Unfortunately I know to little of Stans internals to really judge that, but I believe it shouldn’t be too difficult. Our tool can be adapted quite quickly (at least partially).
For the weakest support with basic monitoring and basic warnings, you only need to send http requests to the tool. An initial request that contains the file, used algorithm, number of burnin samples and number of samples and then you could either send 1 request after each sample or you could send them batched every X samples (or every X seconds, doesn’t matter to the tool). For PyMC this was really easy because they have this `record` method in the PyMC backends that is called every sampler iteration. But I am sure that something similar could be done for stan. For stan specifically, given the stan programs are fully compiled c, if I am not mistaken, adding some http requests to the sampler when it’s compiled with a flag like `live_debugging` should be straight forward?
The nutpie feature seems neat too, but I believe it would be easier to implement with a subscriber like/callback interface.
To get the model graph and support for the funnel warnings we currently rely on GitHub - lasapp/lasapp: Language-Agnostic Static Analysis of Probabilistic Programming: Replication package . I believe it has no stan support, but we really only need an interface that our debugger can call that provides (a) a model graph, and (b) rv’s that have a scale parameter that is influenced by other rv’s.

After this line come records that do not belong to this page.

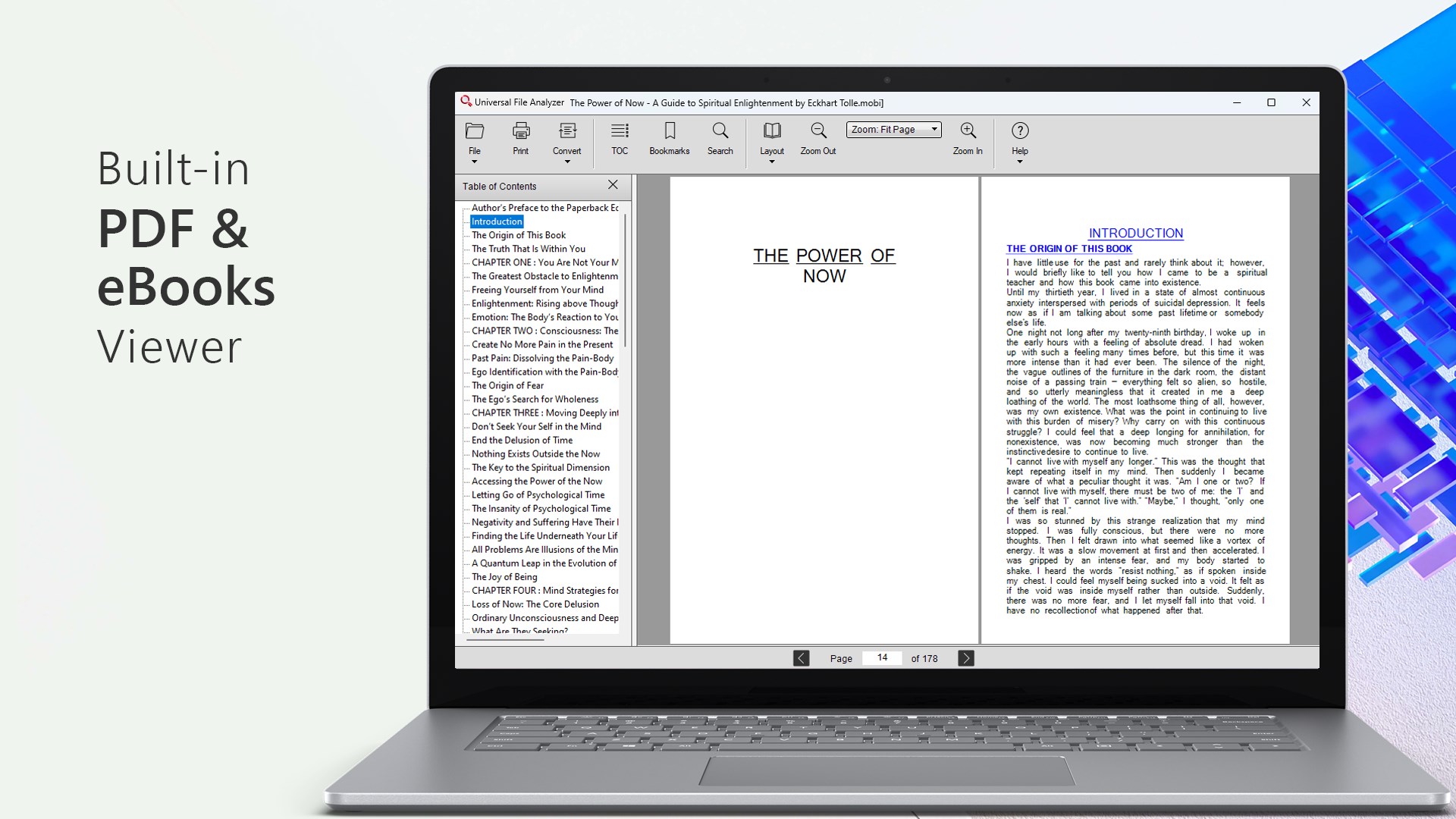Image resolution: width=1456 pixels, height=819 pixels.
Task: Open the Help menu icon
Action: 1020,131
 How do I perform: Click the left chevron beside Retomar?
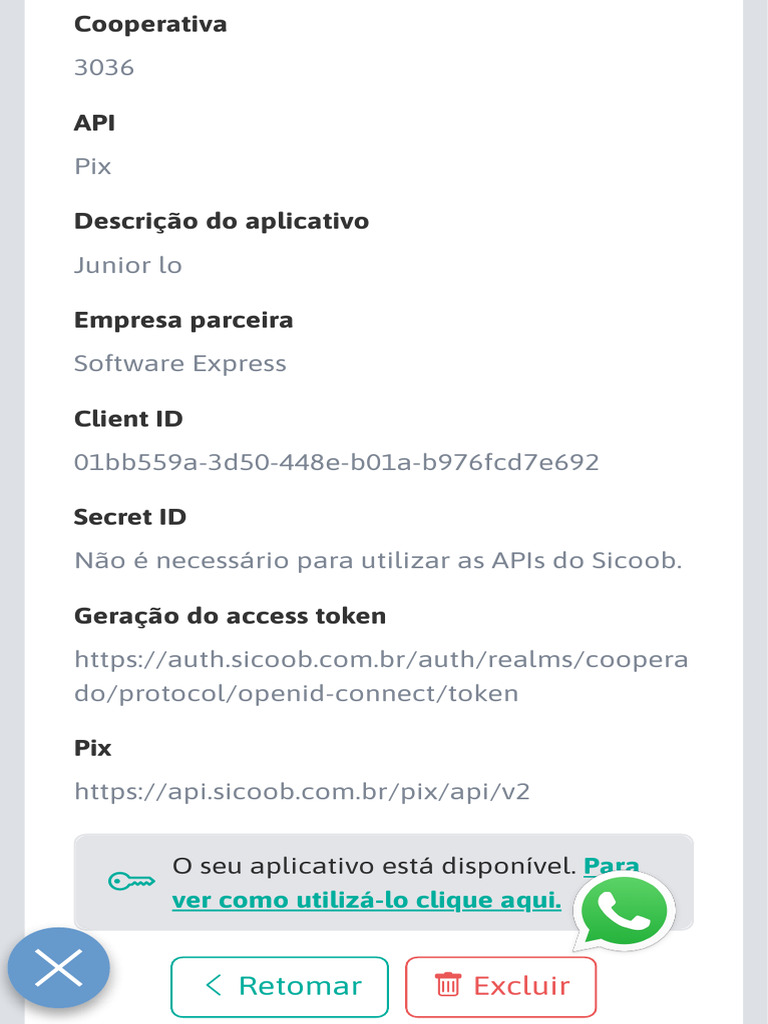[x=213, y=985]
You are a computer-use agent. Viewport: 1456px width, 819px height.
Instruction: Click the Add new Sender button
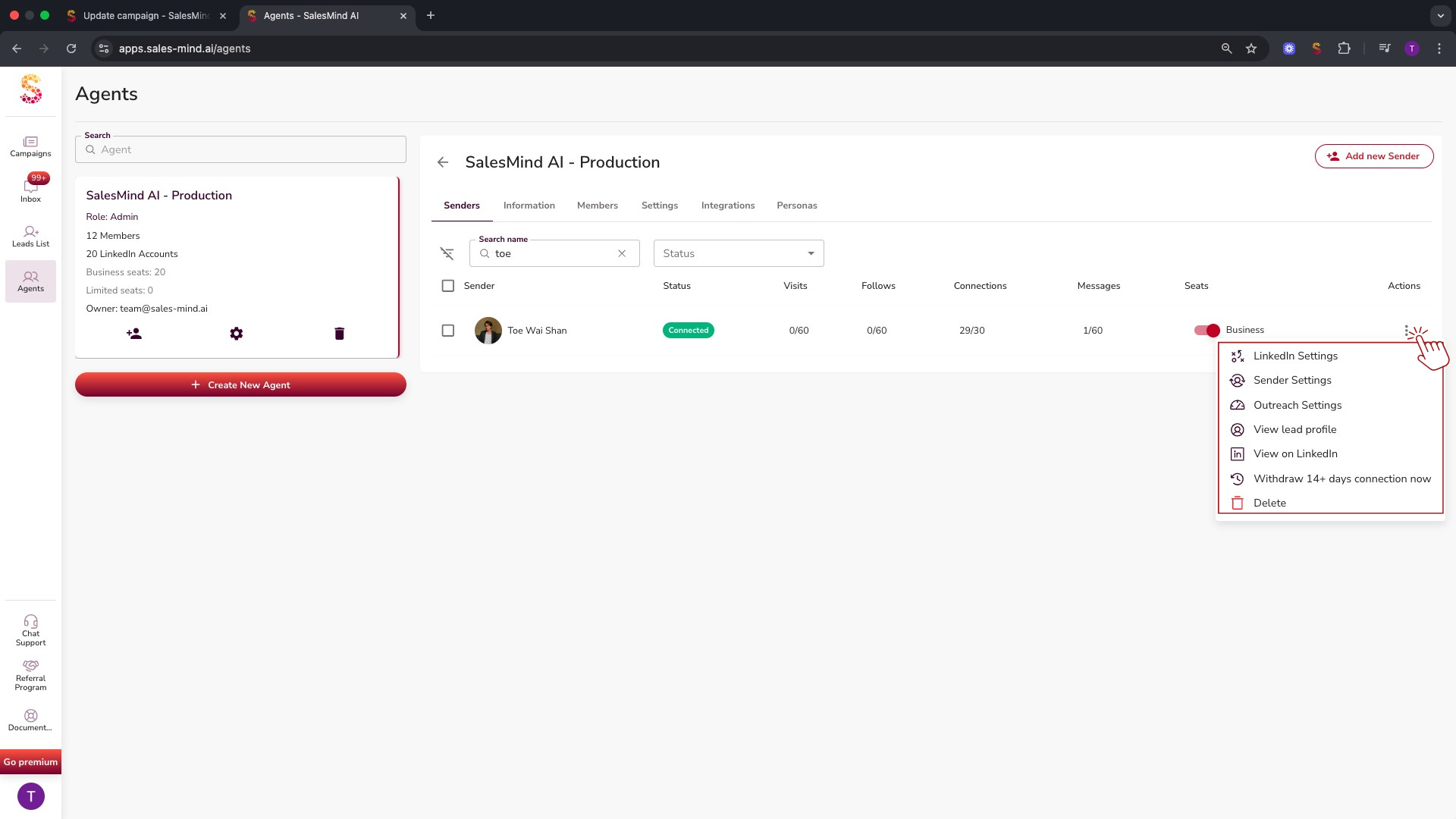pos(1373,156)
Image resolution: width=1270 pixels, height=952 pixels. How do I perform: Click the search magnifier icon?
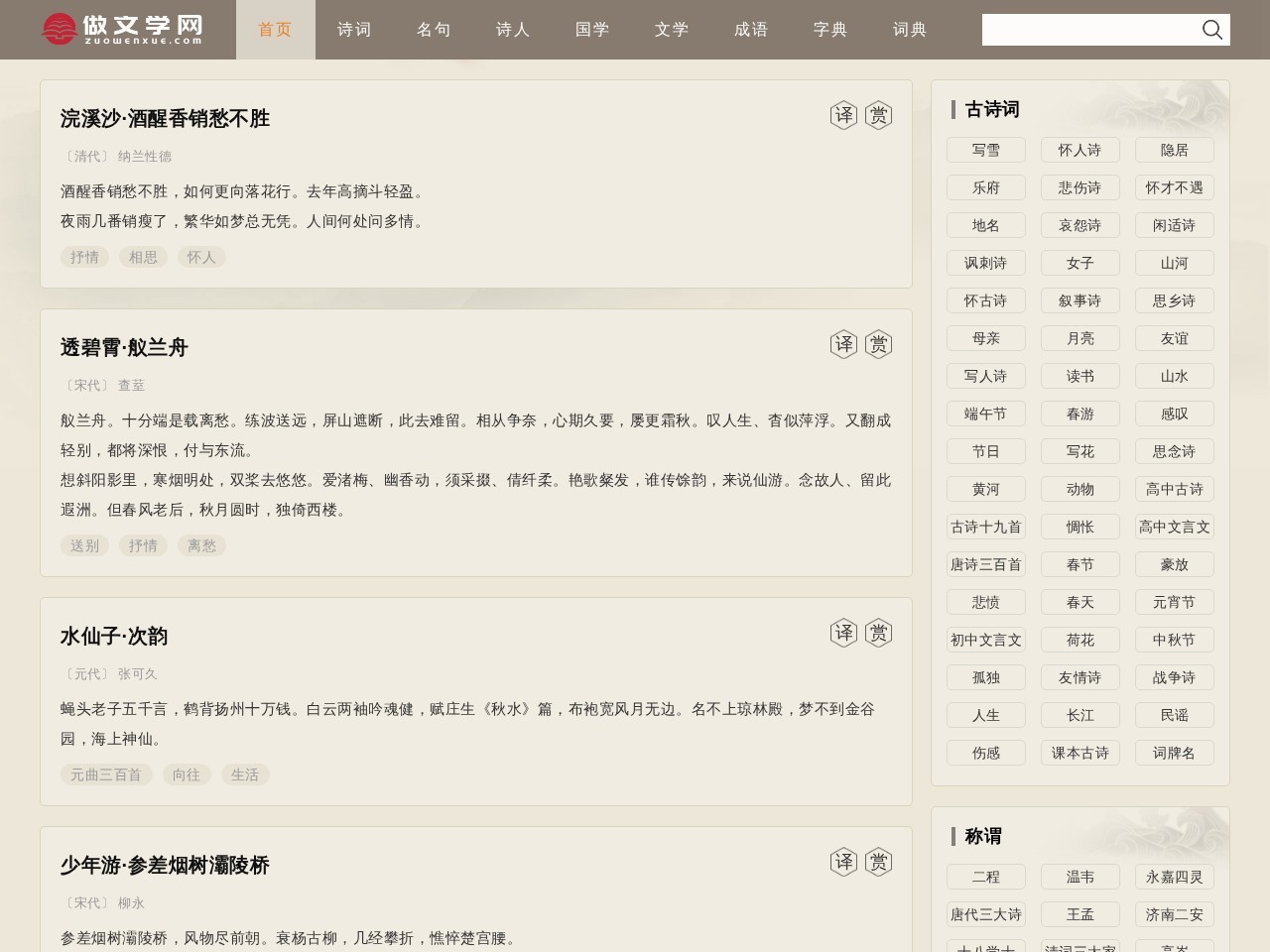point(1211,30)
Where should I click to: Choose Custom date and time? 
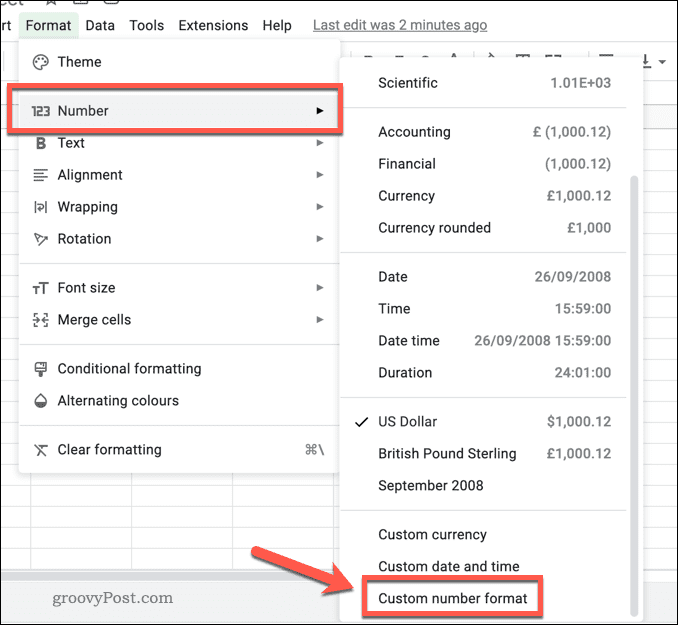pyautogui.click(x=448, y=567)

And lastly for tailored warnings to stan, we need to add stan to the languages in the tool itself, which shouldn’t be to complicated (see PyMC language def: InferlogHolmes-Appendix/InferLogHolmes/extension/webview-src/ppl-debugger-webview/src/PPL/pymc.ts at main · ipa-lab/InferlogHolmes-Appendix · GitHub ). Otherwise it might be confusing when the warnings suggests to “change the target_accept to a higher value”, while stan would call this adapt_delta. Also the code change suggestions wouldn’t be great without 😅
But I also want to add that given MCMC monitor already exists for stan, and already seems more focused on people using it, than evaluating an idea (like our tool), maybe adding the warnings and sampler stats there would be an overall easier road.